Diciamo subito che questo attacco perpetrato dalla Nato, con la connivenza decisiva e primaria dell’Unione Europea (Ue) in generale e dei governi nazionali (incluso il governo guerrafondaio di D’Alema) in particolare, è per noi del Collettivo un’aggressione vergognosa e senza precedenti contro il popolo serbo e quello kosovaro albanese. Il pretesto della "pulizia etnica" attuata dal regime nazionalista del macellaio Milosevic, ideologo del progetto della "Grande Serbia", è servito alla Nato per ingerirsi negli affari interni di un paese sovrano e per piegarlo a suon di bombe e missili al loro volere e al tempo stesso cogliere l’occasione di mettervi un piede dentro. Come già denunciato dal Collettivo in un volantino diffuso nel mese di aprile, con l’entrata in guerra dell’Italia, il governo interventista D’Alema da una parte violava palesemente gli articoli 11 e 78 della Costituzione, dall’altra creava i presupposti per la presentazione dei costi delle ingenti spese sostenute nella guerra nei Balcani. Un colpo durissimo per l’economia italiana ed europea: in una Europa con 64 milioni di poveri e quasi 20 milioni di disoccupati, questa aggressione non farà altro che aumentare le diseguaglianze economiche e sociali; nel nostro Sud già martoriato dalle dure leggi della precarietà e della flessibilità e dilaniato dalla dilagante disoccupazione (28,7% a Napoli, secondo gli ultimi dati Istat), ciò può significare addirittura un colpo mortale per chi, come noi giovani, sperano in quel cosiddetto "futuro migliore". E proprio per questo che abbiamo chiesto le dimissioni del governo guerrafondaio e interventista di D’Alema, sollecitando Verdi e "Cossuttiani", che cianciano da tempo di andarsene dal governo se non smetteranno i bombardamenti, a mettere in atto gli intenti dichiarati.

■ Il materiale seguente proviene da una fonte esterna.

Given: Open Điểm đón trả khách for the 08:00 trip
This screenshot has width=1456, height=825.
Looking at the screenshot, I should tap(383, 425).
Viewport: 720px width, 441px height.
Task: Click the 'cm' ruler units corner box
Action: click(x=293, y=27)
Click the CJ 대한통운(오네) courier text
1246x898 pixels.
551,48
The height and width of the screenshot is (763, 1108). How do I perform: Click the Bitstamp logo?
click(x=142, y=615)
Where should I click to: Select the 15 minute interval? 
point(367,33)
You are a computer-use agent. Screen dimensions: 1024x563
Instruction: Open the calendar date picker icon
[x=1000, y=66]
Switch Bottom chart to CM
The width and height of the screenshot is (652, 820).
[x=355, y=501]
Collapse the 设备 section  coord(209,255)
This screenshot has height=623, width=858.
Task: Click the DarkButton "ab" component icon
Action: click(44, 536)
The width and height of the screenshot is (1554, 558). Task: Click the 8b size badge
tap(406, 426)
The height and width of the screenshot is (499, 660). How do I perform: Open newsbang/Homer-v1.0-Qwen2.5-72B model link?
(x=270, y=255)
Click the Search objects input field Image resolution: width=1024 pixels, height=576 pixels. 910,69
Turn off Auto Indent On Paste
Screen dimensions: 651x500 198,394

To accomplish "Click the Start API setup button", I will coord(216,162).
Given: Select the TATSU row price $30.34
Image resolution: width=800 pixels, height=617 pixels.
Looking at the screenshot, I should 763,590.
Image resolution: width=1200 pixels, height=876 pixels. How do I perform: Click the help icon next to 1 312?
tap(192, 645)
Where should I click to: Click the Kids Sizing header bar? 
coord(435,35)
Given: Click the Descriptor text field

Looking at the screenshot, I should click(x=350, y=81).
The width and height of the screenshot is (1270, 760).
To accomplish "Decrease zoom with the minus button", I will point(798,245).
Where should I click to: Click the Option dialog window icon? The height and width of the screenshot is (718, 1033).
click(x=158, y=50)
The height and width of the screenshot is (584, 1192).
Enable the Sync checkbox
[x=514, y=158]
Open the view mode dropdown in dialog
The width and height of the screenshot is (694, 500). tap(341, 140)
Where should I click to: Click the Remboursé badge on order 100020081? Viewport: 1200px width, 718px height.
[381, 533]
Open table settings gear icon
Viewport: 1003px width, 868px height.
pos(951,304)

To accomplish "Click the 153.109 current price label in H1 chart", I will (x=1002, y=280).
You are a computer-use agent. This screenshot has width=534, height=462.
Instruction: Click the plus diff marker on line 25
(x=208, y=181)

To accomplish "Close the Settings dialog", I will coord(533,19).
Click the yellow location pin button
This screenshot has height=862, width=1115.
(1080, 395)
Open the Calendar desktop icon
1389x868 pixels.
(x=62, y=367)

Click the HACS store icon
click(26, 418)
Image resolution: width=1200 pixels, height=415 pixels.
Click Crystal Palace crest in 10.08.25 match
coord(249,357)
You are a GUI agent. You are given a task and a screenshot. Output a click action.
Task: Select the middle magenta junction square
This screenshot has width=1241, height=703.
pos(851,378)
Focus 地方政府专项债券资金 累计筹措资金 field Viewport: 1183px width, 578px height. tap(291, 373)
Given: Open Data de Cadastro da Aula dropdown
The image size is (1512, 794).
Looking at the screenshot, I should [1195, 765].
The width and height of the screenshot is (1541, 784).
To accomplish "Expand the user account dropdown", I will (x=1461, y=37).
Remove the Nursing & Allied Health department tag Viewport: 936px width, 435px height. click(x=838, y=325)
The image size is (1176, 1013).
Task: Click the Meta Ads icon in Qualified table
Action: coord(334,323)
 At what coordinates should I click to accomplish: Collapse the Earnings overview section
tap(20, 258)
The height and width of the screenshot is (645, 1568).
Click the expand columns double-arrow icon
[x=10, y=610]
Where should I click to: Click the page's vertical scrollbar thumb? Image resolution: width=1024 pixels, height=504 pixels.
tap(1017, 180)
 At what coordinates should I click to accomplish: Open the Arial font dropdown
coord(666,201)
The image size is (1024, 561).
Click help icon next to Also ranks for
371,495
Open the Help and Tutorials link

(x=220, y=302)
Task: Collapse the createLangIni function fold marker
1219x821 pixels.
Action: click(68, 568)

Questo opuscolo speriamo chiarirà meglio il senso delle nostre parole.

Napoli, 21/5/99

COLLETTIVO "STUDENTI DI GIURISPRUDENZA IN LOTTA"

 


C’E’ UNA GUERRA IN CORSO!

 

C’è una guerra in corso, ma ricordiamo ancora qual è il vero dramma che rappresenta, il cuore di questo conflitto? Per settimane ci siamo applicati alla ricerca di responsabilità, responsabilità che, tirate le somme, sono state attribuite al governo D’Alema, alla Nato, a Milosevic, e ci siamo lanciati in una critica spietata contro queste figure. Per settimane abbiamo assistito ad immagini ed abbiamo ascoltato racconti che hanno portato l’orrore della guerra nelle nostre case, e la nostra intelligenza ci ha permesso di svelare il tentativo di strumentalizzazione di questi orrori, intrapreso per cercare di giustificare un conflitto, per farci sentire la coscienza tranquilla, per farci vantare di essere prodi paladini salvatori del povero popolo kosovaro. Ma la di là di tutti questi dati di fatto, da non trascurare, perché evidenziamo quanto la pace e la vita possano diventare merce di scambio in un gioco di poteri ed interessi tanto alti quanto meschini, siamo sicuri di non aver perso di vista il vero cuore di questo conflitto, ciò che purtroppo resta immutato, nonostante le opinioni, le critiche e le congetture che si possono formulare? Mi riferisco alla tragedia delle popolazioni civili dei territori direttamente coinvolti nel conflitto, protagonisti involontari di un guerra non voluta ma di cui sono costretti a pagare il prezzo: e la moneta è la morte, la distruzione.

Non ci si riferisce solo al popolo kosovaro, cacciato dalla propria terra, un popolo che per cercare di salvare la propria vita è stato costretto ad intraprendere una lunga marcia, che ha assunto i lugubri connotati di una deportazione. Vittima di questo conflitto è lo stesso popolo serbo, che si cerca di criminalizzare, mostrandolo ai nostro occhi come un branco d’assassini, di fanatici.

Le "bombe intelligenti"? Ma non prendiamoci in giro!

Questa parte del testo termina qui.